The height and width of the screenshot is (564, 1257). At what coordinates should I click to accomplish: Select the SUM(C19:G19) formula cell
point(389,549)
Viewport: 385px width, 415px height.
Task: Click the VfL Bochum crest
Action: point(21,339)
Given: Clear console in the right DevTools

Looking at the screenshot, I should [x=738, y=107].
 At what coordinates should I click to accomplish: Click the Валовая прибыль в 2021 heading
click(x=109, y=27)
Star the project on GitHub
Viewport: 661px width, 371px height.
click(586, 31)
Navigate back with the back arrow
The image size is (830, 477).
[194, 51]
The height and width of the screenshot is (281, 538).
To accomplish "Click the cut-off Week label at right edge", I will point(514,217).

_BRIEF_
From the start of the items through the line containing "Action: point(21,339)", rewrite the lines with "formula" renamed to "total" and everything else unchanged.

_WORKED SOLUTION_
The height and width of the screenshot is (564, 1257). At what coordinates should I click to accomplish: Select the SUM(C19:G19) total cell
point(389,549)
Viewport: 385px width, 415px height.
Task: Click the VfL Bochum crest
Action: point(21,339)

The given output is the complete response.